## Selected extract
☆ ☆ ☆ ☆ ☆ ☆ ☆
Note that since one eigenvalue is positive and the other is negative, the function is neither concave nor convex over the entire space. This is in accordance with the shape of the surface in Figure 3. However, there are still properties that we can exploit.

For an arbitrary vector  $\mathbf{v} = (v_x, v_y)^T$  in the (x, y) space, we define the slope of the vector as  $h = v_y/v_x$ . We will show through the following two theorems that the function has concave and convex properties along specific vector directions.

**Theorem 1.** Along the direction defined by  $h \ge -kr$ , the function  $V_i = f(x, R_d)$  is concave.

**Proof:** Any vector **v** in  $\{x, R_d\}$  space can be expressed as a linear combination of the eigenvectors:

$$\mathbf{v} = \alpha \mathbf{e_1} + \beta \mathbf{e_2}.\tag{7}$$

To simplify the expressions, we introduce the following new variable:

$$\xi = kr + \sqrt{k^2 r^2 + 1} > kr \ge 0 \tag{8}$$

The given condition of  $h \ge -kr$  can be written as:

$$h = \frac{\alpha + \beta}{-\alpha/\xi + \beta\xi} \ge -kr \tag{9}$$

Regarding the denominator in the above inequality, there are three cases that we will consider separately.

*Case 1:* The denominator is negative, which can be shown to be impossible.
☆ ☆ ☆ ☆ ☆ ☆ ☆
Dataset records
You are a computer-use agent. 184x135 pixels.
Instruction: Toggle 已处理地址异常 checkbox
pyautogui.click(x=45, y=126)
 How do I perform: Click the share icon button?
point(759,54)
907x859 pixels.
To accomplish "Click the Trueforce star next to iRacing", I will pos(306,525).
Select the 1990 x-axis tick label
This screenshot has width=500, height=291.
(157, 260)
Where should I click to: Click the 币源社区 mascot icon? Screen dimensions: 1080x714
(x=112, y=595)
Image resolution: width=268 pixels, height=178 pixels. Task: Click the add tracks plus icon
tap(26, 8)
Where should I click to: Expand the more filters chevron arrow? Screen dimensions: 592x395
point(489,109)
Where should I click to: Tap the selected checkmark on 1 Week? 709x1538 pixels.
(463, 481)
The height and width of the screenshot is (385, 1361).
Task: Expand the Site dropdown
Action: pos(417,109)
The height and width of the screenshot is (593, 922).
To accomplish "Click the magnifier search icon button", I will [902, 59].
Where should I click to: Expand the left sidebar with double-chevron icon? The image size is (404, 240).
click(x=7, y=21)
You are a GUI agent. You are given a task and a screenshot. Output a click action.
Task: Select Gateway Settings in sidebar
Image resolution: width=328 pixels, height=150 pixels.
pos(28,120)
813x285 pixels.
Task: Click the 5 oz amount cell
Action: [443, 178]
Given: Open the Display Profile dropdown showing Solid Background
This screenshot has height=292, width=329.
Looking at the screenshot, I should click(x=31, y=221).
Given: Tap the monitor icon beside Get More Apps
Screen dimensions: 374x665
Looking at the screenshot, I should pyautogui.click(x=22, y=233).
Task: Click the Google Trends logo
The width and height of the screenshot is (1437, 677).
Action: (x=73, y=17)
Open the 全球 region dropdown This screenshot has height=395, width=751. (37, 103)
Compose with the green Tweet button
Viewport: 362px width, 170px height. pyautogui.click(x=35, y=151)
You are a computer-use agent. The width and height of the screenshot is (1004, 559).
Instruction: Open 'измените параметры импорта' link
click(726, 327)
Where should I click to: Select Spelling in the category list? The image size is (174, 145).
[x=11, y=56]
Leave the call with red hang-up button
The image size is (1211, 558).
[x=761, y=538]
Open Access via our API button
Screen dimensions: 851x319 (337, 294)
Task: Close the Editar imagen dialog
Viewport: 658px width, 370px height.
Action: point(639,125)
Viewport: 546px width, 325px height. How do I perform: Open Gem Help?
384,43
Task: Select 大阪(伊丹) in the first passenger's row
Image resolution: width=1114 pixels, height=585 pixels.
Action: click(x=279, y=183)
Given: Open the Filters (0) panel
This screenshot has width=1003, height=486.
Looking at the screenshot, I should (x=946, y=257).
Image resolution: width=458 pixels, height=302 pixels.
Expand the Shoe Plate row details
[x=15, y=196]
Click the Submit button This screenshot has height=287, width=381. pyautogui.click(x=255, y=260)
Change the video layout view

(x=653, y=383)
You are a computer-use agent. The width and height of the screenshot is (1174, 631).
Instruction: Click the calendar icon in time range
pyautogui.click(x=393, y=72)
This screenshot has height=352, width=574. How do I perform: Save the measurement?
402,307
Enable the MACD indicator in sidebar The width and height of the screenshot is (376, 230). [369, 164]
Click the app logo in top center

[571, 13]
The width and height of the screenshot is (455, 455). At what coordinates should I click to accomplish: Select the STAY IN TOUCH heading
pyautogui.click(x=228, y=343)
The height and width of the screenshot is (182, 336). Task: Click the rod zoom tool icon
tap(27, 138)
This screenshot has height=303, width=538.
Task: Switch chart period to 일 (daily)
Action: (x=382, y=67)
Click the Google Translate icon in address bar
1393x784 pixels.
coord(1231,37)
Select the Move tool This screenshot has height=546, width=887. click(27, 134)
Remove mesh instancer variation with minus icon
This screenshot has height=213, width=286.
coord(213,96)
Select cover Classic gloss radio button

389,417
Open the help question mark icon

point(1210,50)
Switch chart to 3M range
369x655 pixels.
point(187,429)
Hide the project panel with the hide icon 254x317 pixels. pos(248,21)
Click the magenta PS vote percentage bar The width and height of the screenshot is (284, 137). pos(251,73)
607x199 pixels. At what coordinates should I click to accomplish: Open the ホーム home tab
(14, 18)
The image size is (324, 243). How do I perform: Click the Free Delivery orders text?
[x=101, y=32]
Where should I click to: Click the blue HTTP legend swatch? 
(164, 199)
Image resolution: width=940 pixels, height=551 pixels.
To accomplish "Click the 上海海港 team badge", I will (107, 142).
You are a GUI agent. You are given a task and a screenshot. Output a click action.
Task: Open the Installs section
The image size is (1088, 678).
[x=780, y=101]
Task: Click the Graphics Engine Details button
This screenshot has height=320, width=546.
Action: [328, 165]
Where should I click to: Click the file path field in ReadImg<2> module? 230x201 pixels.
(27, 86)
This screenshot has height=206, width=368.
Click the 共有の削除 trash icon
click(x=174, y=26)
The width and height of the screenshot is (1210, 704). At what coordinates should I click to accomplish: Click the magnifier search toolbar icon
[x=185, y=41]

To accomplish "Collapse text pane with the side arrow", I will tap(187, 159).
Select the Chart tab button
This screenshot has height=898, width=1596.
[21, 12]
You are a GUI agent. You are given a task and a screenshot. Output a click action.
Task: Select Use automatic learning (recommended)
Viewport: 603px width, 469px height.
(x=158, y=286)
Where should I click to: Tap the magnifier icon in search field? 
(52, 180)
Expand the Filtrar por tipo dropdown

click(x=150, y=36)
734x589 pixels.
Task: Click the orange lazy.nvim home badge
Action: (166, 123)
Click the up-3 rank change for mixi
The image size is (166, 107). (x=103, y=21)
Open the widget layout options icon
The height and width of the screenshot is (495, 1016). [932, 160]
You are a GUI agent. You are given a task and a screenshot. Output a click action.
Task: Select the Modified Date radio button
☆ ☆ ☆ ☆ ☆ ☆ ☆
## What you are asked to do
Answer these questions about the concavity proof excerpt above:
1. Why is the function neither concave nor convex over the entire space?
2. How is the slope h of a vector defined?
3. How many cases does the proof consider for the denominator in the inequality?

## Complete answer
1. One eigenvalue is positive and the other is negative.
2. h = v_y/v_x.
3. Three.